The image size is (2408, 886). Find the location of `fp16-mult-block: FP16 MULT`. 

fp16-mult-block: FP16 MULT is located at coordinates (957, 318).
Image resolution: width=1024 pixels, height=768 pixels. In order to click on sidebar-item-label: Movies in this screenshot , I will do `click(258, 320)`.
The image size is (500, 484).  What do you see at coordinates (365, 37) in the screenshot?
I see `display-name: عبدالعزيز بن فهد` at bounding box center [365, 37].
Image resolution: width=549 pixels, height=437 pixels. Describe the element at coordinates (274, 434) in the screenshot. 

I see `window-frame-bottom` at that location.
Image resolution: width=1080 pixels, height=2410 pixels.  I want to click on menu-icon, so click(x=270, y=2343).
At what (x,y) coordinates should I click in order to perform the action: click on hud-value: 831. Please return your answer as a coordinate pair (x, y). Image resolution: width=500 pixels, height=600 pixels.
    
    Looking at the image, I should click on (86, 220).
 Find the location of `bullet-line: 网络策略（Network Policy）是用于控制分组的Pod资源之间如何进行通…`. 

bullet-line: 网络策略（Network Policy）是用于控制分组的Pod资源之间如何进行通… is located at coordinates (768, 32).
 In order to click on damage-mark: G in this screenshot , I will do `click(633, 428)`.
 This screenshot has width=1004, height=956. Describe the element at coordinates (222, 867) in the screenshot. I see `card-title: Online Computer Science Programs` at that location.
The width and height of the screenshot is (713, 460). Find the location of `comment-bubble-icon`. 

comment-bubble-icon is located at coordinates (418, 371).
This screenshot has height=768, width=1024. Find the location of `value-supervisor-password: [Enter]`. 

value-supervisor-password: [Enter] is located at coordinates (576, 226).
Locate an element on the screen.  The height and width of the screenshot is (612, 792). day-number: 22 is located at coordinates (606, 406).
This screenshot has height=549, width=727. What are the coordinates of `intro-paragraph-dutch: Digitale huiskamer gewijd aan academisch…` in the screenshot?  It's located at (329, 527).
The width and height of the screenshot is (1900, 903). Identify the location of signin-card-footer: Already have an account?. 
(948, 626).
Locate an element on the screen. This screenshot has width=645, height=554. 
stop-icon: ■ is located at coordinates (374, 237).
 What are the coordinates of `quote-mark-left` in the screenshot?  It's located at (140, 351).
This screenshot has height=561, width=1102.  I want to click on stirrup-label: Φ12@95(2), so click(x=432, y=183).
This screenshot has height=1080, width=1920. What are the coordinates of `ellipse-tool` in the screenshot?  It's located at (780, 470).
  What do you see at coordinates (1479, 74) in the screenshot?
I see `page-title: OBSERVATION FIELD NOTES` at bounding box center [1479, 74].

■ Problem statement: Which lines in the entries above contain the string "will"? Copy out each one, matching case exactly.

■ Output below:
Image resolution: width=1024 pixels, height=768 pixels. In order to click on sidebar-item-label: Movies in this screenshot , I will do `click(258, 320)`.
 In order to click on damage-mark: G in this screenshot , I will do `click(633, 428)`.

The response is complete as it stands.